┌─ MATERIAL FOR THE TASK
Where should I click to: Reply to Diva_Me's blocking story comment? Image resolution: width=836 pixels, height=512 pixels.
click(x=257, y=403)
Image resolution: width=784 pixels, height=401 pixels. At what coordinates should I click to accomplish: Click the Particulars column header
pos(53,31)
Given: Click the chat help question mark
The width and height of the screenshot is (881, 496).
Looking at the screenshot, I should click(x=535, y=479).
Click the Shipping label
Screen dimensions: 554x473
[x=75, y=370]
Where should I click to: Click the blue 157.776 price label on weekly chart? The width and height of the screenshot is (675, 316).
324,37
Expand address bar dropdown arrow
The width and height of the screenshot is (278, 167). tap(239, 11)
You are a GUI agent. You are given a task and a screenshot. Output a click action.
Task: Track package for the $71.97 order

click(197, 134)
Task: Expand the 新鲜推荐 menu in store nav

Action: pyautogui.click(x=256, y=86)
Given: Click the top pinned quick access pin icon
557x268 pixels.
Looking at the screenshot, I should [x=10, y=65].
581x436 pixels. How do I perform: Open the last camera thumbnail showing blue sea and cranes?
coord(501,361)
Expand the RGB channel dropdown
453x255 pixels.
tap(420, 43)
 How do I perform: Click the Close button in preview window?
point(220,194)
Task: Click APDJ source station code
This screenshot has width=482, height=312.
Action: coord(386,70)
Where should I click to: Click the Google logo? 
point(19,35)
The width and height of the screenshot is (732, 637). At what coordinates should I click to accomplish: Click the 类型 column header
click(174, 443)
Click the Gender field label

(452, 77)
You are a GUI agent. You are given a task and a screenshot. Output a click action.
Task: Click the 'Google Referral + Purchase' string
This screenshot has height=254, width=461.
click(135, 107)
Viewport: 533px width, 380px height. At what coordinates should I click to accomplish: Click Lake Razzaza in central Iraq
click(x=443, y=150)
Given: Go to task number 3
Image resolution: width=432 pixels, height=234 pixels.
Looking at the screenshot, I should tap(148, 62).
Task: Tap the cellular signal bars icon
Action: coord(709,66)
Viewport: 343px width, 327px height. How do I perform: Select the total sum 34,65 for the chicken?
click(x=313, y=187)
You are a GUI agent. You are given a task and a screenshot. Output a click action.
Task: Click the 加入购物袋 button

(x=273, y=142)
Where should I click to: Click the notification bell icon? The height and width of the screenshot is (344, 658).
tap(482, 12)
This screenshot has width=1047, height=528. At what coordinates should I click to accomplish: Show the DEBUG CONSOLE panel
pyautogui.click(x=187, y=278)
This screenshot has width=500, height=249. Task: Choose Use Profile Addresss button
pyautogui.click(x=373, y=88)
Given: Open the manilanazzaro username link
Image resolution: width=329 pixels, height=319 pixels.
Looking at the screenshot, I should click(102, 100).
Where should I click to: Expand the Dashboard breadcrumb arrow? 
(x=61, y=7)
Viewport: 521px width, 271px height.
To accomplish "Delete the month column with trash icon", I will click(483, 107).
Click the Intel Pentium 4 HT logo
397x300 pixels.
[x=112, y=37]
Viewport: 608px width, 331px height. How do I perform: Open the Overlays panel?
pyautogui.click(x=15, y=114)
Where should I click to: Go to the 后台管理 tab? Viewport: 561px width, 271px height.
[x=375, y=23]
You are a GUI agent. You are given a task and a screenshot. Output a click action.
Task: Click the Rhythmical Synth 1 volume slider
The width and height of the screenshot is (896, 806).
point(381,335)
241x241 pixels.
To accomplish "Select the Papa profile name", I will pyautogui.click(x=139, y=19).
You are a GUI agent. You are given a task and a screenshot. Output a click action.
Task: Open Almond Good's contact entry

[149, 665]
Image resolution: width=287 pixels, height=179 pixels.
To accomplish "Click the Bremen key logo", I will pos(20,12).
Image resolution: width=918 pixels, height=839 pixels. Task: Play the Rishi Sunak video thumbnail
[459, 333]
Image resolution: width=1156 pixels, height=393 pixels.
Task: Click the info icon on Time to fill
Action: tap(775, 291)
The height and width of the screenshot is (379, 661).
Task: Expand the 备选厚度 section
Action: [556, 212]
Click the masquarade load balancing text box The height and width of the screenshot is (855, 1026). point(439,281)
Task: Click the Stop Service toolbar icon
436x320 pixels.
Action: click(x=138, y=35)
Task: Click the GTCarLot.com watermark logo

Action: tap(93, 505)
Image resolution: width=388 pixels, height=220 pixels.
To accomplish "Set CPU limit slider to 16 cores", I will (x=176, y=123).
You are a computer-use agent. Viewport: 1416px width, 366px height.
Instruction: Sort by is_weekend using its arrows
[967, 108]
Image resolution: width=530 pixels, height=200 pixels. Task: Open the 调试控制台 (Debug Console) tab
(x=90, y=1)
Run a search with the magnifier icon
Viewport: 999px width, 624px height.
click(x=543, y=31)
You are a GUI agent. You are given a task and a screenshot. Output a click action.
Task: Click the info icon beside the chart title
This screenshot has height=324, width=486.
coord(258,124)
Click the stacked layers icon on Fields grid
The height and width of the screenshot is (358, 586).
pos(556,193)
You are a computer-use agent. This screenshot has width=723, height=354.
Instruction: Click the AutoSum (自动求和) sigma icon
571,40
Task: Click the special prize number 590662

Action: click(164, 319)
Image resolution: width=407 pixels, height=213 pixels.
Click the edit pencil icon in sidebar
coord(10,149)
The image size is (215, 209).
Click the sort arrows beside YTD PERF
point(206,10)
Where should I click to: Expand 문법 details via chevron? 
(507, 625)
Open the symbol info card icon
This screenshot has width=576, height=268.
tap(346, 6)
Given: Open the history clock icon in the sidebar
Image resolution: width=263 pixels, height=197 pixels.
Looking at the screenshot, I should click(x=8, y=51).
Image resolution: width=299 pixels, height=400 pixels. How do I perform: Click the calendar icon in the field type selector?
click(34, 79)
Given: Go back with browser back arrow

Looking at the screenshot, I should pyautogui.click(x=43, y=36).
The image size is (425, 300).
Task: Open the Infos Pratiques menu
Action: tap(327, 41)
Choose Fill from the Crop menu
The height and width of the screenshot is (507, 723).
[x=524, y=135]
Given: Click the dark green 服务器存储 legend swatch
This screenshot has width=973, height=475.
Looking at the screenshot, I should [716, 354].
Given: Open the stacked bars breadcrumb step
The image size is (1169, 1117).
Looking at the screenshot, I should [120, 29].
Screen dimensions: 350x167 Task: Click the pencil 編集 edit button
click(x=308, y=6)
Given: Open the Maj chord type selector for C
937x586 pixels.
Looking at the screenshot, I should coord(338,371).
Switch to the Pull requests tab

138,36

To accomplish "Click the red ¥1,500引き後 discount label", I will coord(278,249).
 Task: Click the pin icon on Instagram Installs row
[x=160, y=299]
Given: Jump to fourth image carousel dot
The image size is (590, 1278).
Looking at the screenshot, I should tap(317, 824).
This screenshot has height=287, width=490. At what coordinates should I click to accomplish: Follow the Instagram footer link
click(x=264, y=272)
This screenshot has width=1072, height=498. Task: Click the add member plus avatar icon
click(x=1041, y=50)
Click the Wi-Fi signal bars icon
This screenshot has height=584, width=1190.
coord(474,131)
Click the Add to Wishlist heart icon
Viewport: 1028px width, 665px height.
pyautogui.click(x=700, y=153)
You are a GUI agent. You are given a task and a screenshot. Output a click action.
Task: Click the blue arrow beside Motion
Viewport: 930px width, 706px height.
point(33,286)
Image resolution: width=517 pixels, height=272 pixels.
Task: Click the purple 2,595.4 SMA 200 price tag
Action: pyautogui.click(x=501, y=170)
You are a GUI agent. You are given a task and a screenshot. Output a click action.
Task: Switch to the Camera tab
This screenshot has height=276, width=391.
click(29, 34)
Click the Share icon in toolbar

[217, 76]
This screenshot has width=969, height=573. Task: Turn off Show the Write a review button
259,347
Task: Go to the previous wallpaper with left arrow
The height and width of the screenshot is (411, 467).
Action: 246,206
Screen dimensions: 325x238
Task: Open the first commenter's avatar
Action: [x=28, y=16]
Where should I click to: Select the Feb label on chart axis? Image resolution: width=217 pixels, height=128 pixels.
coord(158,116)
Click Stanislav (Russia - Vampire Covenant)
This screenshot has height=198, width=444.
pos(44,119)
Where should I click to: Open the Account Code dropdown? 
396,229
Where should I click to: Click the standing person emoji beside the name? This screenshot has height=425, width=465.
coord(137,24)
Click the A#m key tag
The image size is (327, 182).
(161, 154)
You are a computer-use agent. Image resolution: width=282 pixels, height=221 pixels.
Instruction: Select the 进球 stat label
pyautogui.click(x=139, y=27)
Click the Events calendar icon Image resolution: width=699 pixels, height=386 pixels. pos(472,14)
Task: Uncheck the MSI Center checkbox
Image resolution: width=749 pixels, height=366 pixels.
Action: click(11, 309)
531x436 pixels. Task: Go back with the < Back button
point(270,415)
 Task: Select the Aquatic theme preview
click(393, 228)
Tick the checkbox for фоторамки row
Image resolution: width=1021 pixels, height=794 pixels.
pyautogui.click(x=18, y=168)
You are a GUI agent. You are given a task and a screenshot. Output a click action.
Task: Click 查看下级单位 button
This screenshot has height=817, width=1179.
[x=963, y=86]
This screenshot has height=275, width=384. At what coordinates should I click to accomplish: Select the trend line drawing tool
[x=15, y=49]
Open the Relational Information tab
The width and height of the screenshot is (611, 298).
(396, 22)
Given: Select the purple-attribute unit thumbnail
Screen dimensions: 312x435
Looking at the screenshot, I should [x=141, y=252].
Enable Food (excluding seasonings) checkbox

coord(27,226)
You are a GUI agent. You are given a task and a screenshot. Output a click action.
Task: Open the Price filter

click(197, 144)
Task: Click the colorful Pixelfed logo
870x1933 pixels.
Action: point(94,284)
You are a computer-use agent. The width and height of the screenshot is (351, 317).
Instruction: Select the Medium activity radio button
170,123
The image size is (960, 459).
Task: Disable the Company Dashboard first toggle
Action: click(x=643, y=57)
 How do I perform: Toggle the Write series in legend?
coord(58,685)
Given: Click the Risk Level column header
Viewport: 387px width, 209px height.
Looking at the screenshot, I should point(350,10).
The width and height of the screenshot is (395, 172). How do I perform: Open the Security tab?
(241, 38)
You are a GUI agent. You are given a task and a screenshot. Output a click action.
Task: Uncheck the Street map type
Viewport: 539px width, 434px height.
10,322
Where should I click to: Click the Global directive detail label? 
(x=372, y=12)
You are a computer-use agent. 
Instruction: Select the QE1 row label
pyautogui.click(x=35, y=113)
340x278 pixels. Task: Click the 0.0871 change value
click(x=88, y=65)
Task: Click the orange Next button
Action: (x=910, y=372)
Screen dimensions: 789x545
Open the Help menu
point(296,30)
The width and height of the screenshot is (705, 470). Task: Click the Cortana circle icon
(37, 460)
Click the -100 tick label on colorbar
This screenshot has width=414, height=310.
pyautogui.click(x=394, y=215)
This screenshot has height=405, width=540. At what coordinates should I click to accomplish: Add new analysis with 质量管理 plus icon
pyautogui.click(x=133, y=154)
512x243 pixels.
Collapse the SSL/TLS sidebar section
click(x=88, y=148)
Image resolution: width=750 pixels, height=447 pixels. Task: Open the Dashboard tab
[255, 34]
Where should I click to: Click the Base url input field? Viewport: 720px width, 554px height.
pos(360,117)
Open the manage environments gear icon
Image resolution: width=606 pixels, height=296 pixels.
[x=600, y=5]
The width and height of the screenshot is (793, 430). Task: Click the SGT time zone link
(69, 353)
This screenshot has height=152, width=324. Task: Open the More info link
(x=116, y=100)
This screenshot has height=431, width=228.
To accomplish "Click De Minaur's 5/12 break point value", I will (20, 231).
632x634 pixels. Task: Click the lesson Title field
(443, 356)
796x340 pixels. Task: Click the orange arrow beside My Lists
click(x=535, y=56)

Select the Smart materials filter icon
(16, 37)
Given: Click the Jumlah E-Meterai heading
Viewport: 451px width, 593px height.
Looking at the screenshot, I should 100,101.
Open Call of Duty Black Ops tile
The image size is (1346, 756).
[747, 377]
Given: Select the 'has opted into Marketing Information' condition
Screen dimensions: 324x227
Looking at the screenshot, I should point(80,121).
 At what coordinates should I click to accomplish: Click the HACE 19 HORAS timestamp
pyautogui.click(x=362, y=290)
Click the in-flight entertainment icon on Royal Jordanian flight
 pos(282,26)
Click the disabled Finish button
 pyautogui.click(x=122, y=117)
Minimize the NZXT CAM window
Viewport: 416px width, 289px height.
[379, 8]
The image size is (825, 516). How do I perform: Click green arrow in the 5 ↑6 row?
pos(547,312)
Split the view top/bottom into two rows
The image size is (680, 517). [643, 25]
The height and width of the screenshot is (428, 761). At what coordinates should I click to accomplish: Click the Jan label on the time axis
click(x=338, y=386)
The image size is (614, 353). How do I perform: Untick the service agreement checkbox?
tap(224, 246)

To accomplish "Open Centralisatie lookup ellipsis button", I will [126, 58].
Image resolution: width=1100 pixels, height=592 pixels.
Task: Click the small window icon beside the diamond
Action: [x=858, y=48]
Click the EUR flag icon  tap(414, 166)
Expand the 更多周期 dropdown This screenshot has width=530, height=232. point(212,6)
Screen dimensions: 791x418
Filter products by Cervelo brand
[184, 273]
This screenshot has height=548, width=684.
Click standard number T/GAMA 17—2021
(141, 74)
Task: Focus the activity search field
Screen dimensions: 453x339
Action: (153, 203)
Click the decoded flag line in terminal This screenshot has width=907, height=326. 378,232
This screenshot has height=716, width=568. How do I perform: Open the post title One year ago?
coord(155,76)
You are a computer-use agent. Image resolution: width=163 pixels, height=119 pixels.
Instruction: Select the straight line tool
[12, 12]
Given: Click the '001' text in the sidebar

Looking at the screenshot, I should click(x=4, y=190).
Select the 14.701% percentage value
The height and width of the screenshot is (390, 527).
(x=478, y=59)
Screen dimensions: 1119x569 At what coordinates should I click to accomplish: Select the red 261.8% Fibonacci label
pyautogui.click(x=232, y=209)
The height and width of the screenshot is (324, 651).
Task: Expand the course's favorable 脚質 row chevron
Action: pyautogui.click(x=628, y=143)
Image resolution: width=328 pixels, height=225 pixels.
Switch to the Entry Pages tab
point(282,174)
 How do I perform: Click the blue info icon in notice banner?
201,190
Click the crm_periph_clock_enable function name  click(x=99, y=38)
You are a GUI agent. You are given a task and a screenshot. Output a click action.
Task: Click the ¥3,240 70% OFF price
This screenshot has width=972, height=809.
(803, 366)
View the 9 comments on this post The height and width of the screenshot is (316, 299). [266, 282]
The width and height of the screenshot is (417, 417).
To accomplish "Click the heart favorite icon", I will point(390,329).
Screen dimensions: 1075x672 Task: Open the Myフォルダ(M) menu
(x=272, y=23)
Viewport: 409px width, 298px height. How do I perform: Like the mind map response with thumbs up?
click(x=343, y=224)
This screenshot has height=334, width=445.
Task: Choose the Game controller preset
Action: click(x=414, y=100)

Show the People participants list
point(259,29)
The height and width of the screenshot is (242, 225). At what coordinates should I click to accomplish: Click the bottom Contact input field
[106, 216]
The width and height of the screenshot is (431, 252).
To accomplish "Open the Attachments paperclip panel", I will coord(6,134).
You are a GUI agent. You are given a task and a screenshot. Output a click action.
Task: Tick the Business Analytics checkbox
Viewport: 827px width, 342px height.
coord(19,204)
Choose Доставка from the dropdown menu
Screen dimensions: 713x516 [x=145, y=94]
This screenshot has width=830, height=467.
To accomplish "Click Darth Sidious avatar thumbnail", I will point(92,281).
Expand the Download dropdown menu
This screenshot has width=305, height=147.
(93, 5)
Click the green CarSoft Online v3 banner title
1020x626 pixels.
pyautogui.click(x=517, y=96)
└─
PROBLEM TO SOLVE> Your answer should be one number: how many lines above contain "Uncheck".

ANSWER TO THIS PROBLEM> 2